### [Exercise]
List every line in this data where the string "screenshot" occurs.

### [Material for this exercise]
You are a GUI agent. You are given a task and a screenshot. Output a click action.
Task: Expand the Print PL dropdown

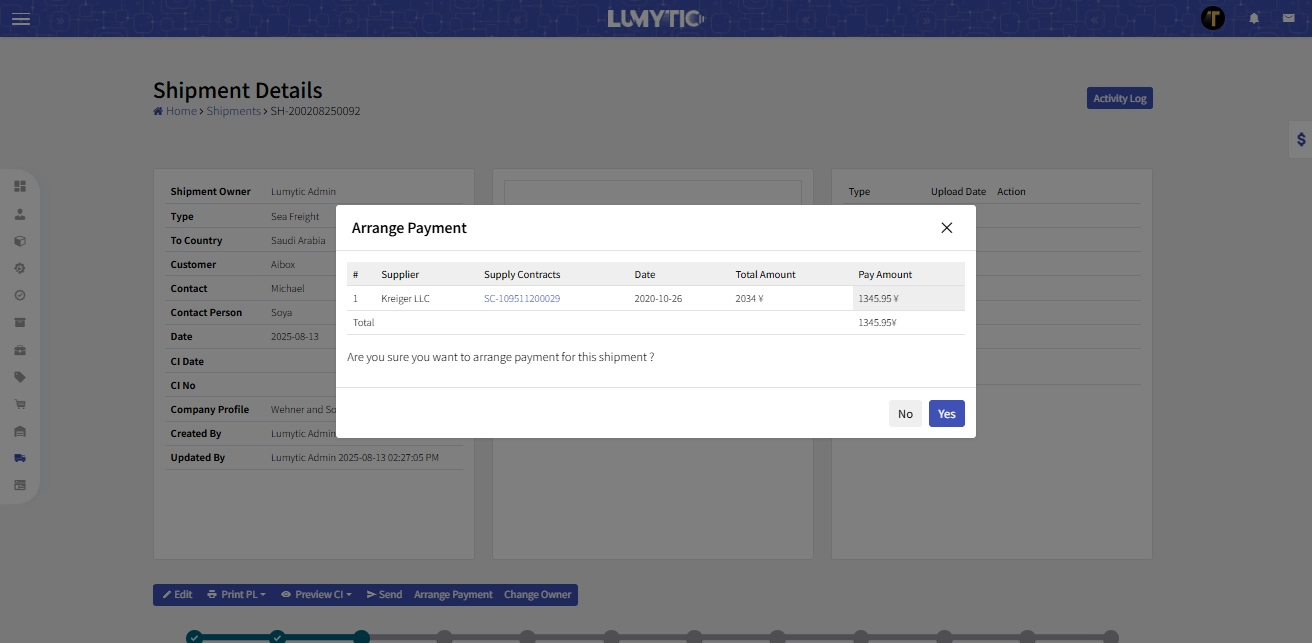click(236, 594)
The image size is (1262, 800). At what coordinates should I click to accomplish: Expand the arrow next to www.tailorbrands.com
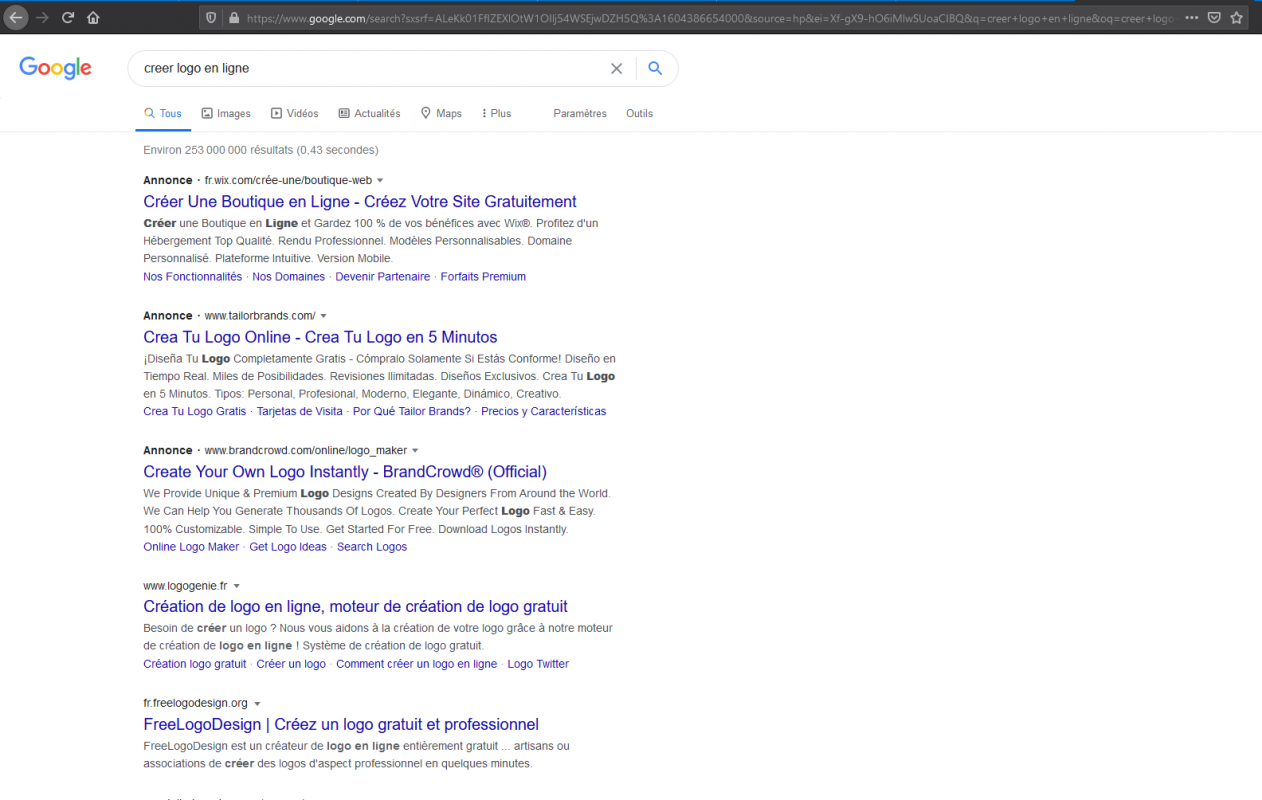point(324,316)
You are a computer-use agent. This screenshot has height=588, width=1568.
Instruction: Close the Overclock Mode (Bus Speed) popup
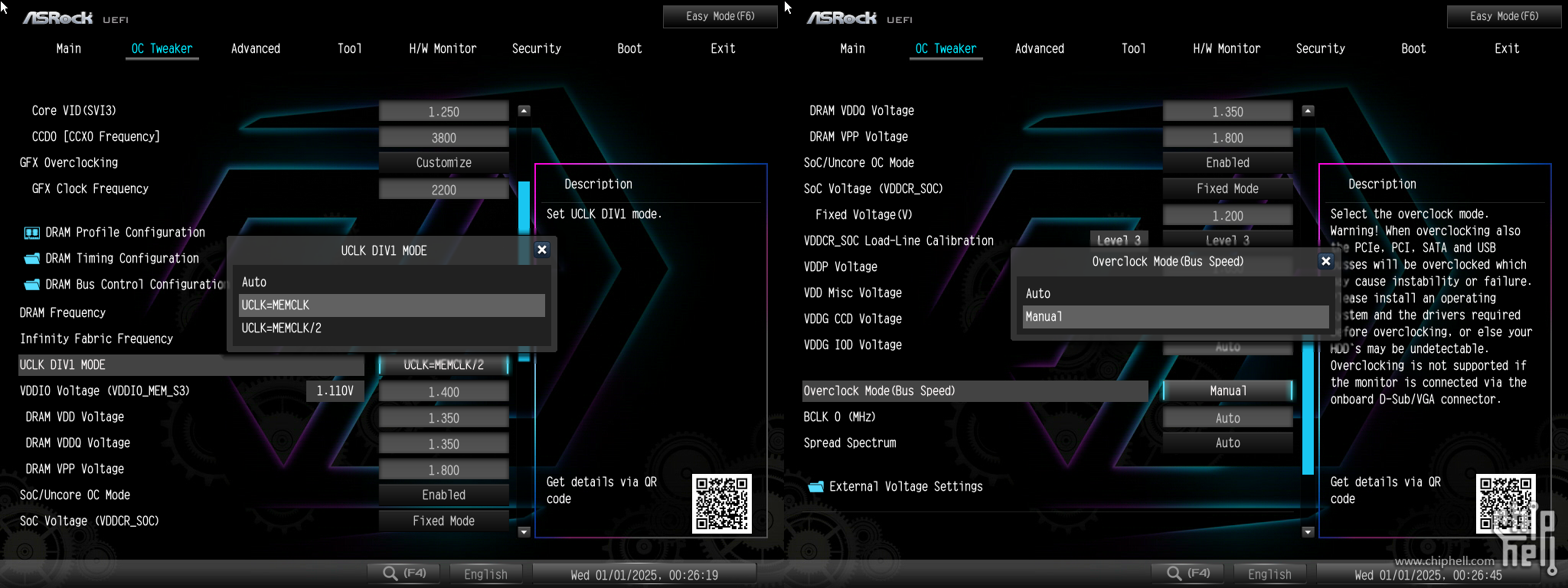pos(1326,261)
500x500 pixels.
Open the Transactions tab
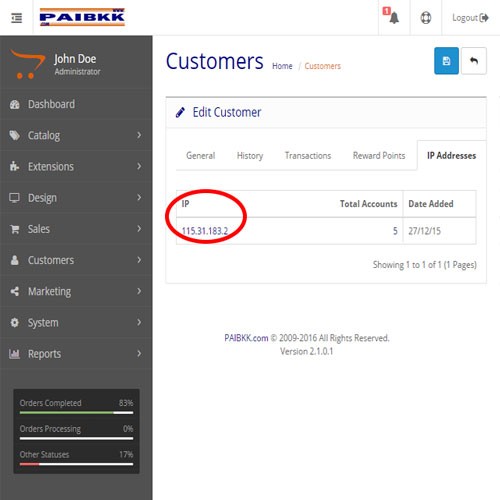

### [Reply]
You are a GUI agent. You are given a task and a screenshot. Output a click action.
You are a computer-use agent. This screenshot has height=588, width=1568.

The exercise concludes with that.